Battlefield 4 Mantle Performance Preview
by Ryan Smith on February 1, 2014 12:40 PM ESTAfter a false start or two, AMD is finally getting the first beta of Mantle out the door. With EA DICE having shipped their Mantle patch for Battlefield 4 and developer Oxide having released their Star Swarm technical demo, the first Mantle-enabled applications have landed. Meanwhile AMD for their part is still hammering out an installation issue on their new Mantle-enabled Catalyst drivers, which has led to them missing their previously scheduled January release date.
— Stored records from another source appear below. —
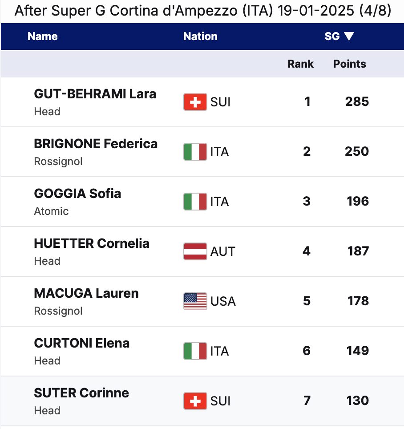Open GUT-BEHRAMI Lara's athlete profile

(x=95, y=94)
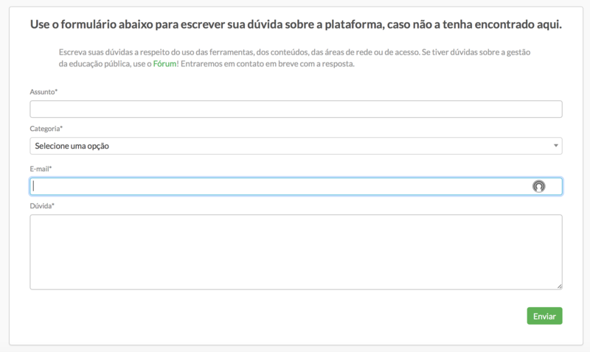Click the required asterisk beside Categoria
This screenshot has width=590, height=352.
coord(61,127)
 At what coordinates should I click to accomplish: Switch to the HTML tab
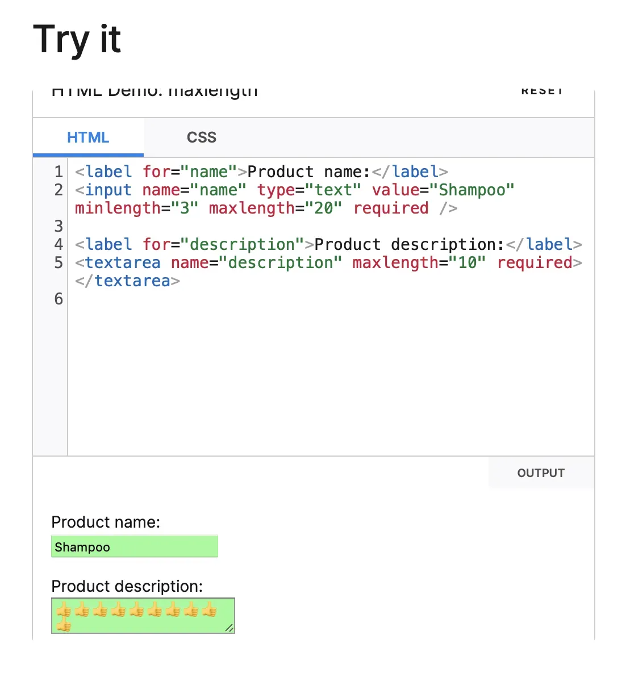click(x=88, y=137)
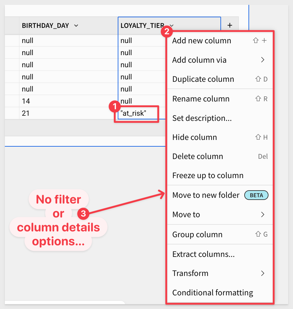
Task: Select the BIRTHDAY_DAY cell showing 21
Action: tap(68, 113)
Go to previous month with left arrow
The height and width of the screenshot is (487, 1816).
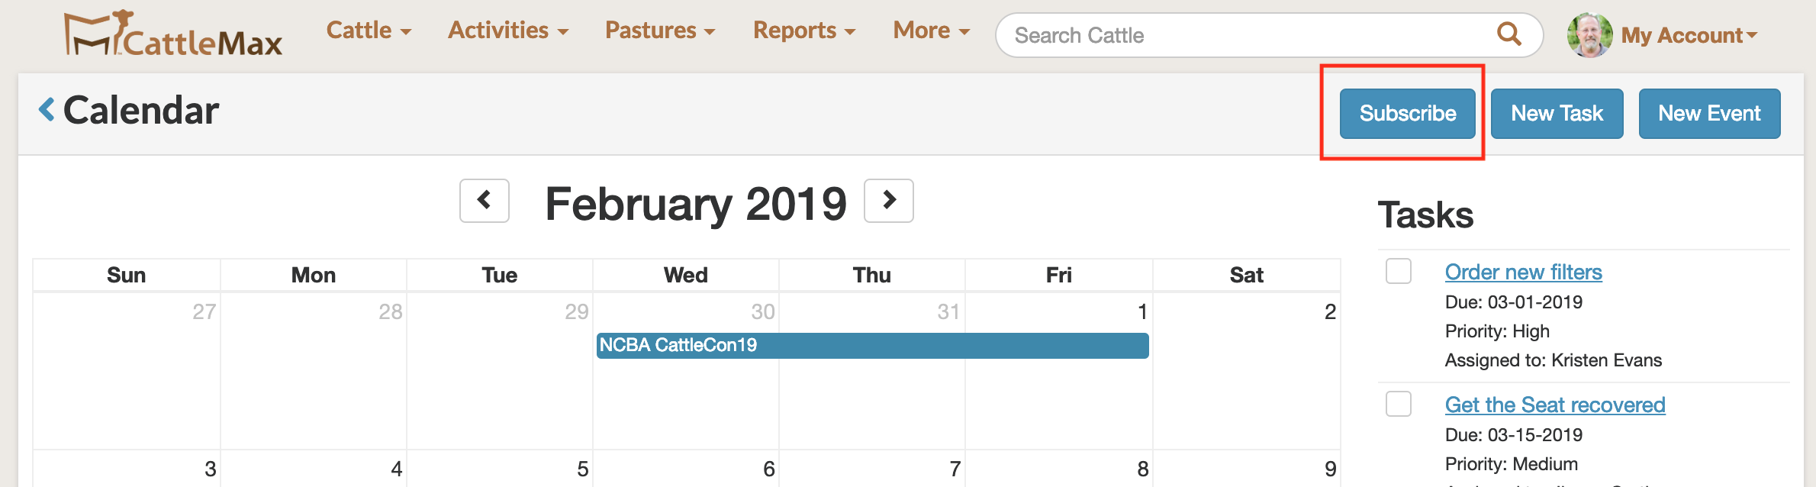[484, 201]
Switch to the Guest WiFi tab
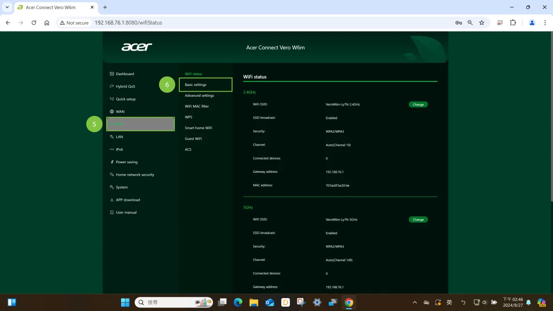 [193, 138]
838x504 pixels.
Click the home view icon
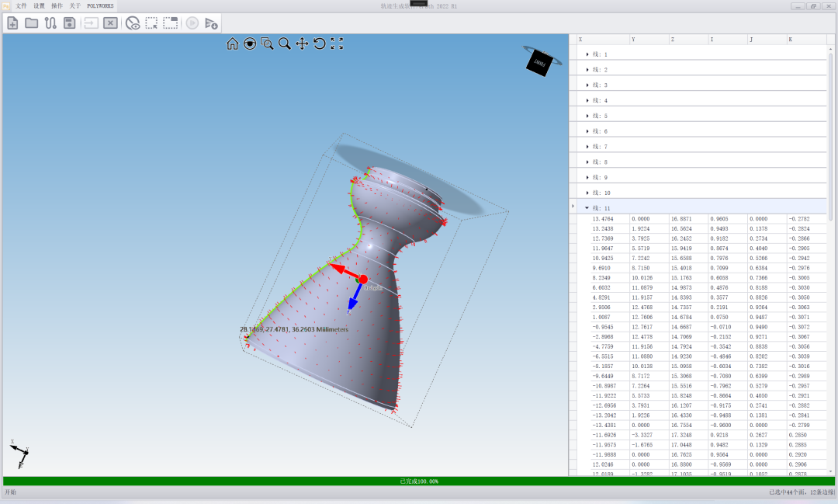[x=232, y=44]
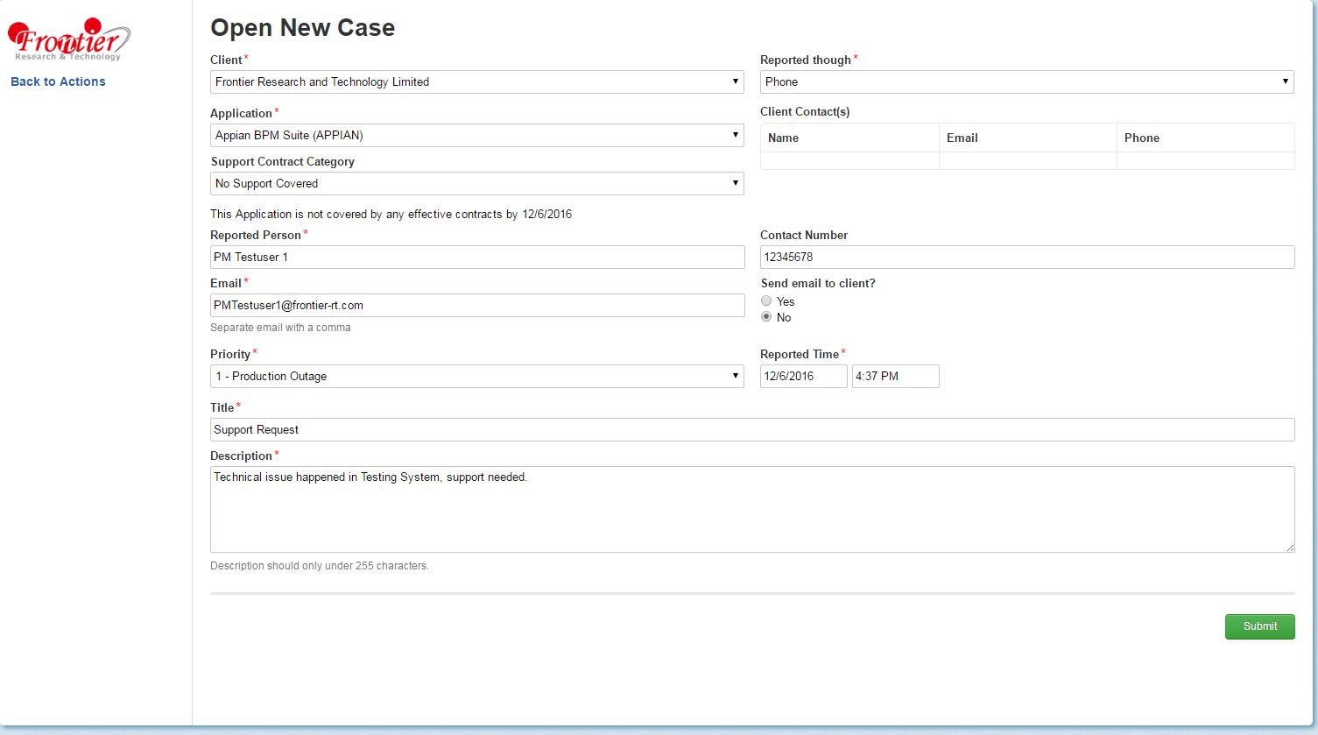
Task: Expand the Application dropdown
Action: pos(476,136)
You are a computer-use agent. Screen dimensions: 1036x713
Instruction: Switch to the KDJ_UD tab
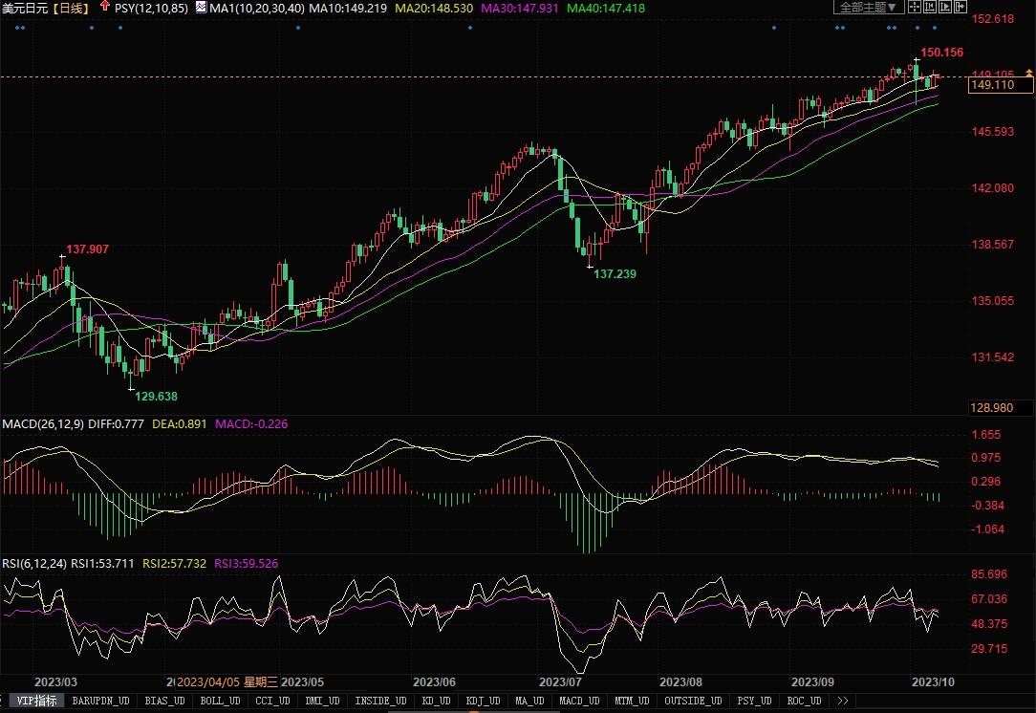[483, 701]
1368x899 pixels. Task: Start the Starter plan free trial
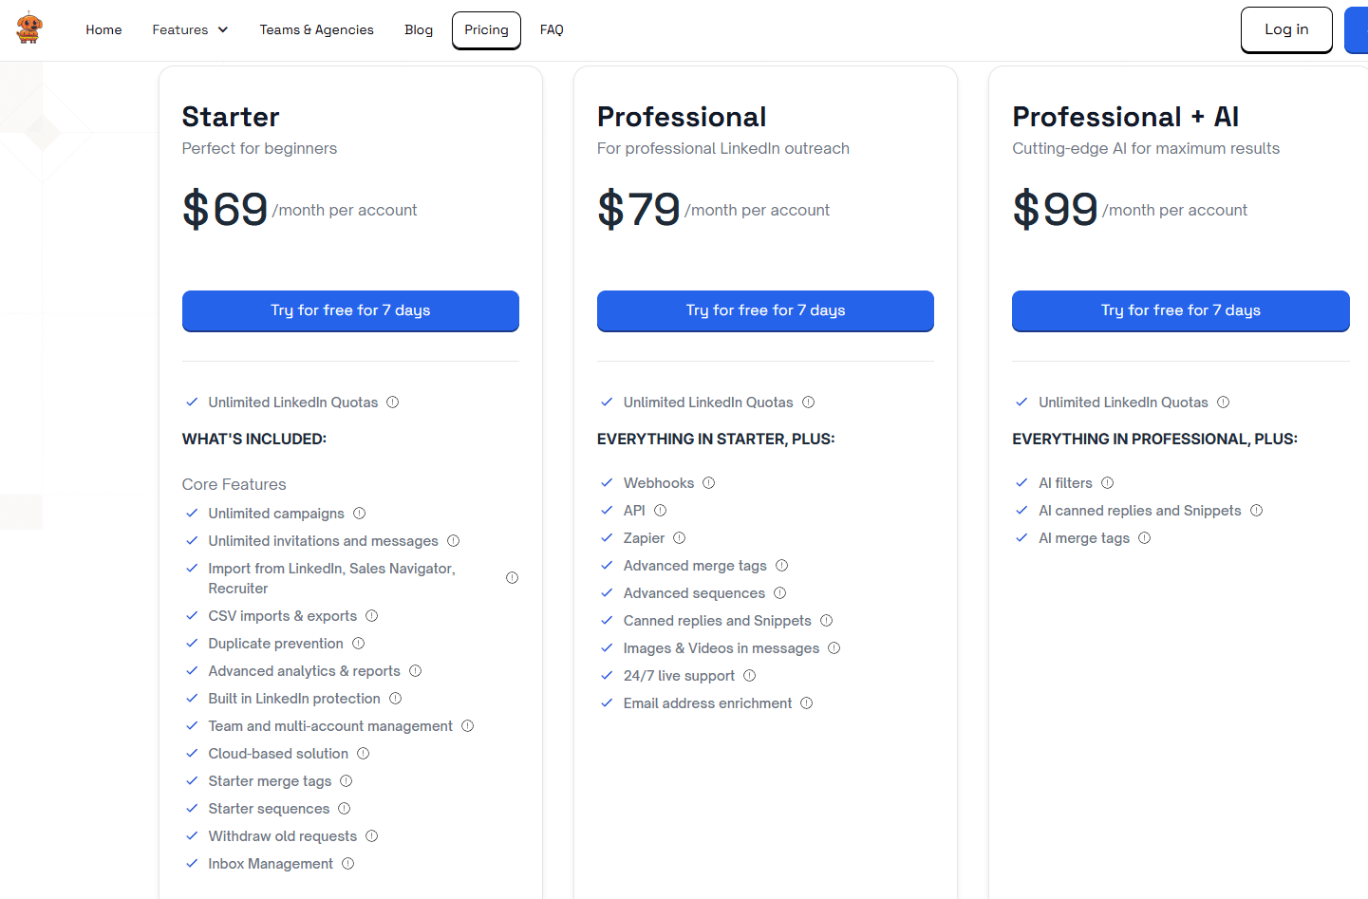(350, 310)
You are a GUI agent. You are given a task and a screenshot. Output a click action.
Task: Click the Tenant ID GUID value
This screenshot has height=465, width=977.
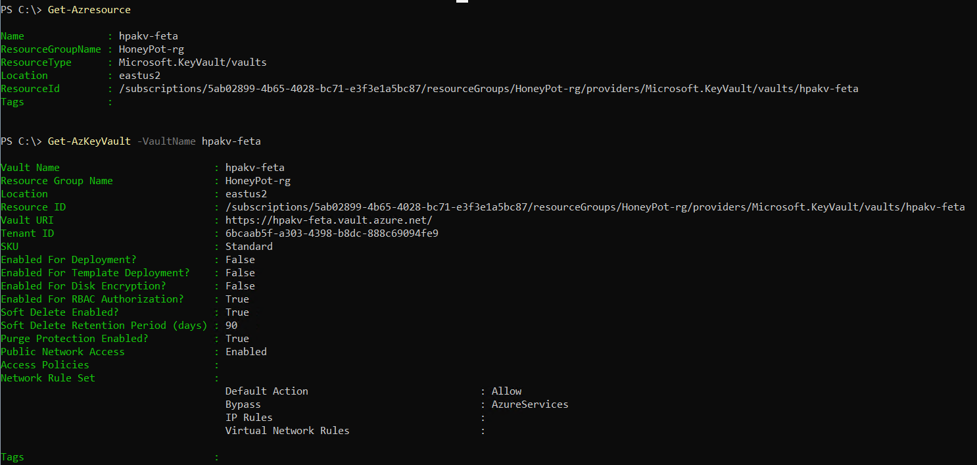point(331,233)
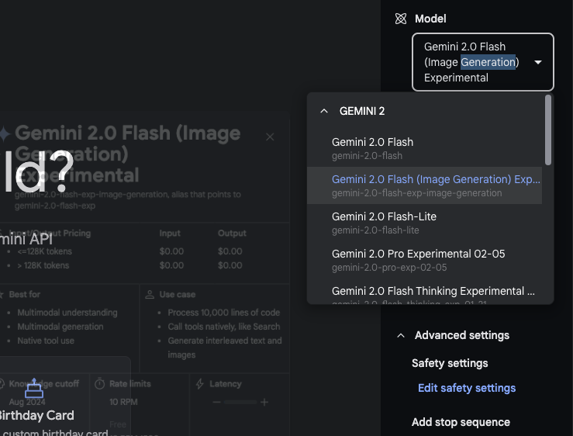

In the interim, AMD has released a slightly finickier set of drivers to the press for us to play around with ahead of the public Mantle driver release. These drivers should be functionally and performance identical to the public drivers, they just have an outstanding installation bug that requires a workaround, something that AMD doesn’t want in the shipping version. AMD hasn’t provided a public release date for these drivers – at this point it’s in their best interest to avoid providing release dates they don’t know if they can keep – but given the fact that this is the sole showstopper issue in our press drivers, we certainly don’t expect they’ll take much longer.
In any case, we’re hard at work at the moment putting together our full evaluation of this first version of Mantle. That article won’t be ready until next week, but in the meantime given the immense interest in Mantle, we wanted to quickly publish our first batch of numbers for Battlefield 4. We will have a much wider selection of benchmarks for our full article, including many more video cards and results for Star Swarm, but we wanted to quickly bring you what’s almost certainly going to be the most interesting set of data: Mantle performance with a high-end video card.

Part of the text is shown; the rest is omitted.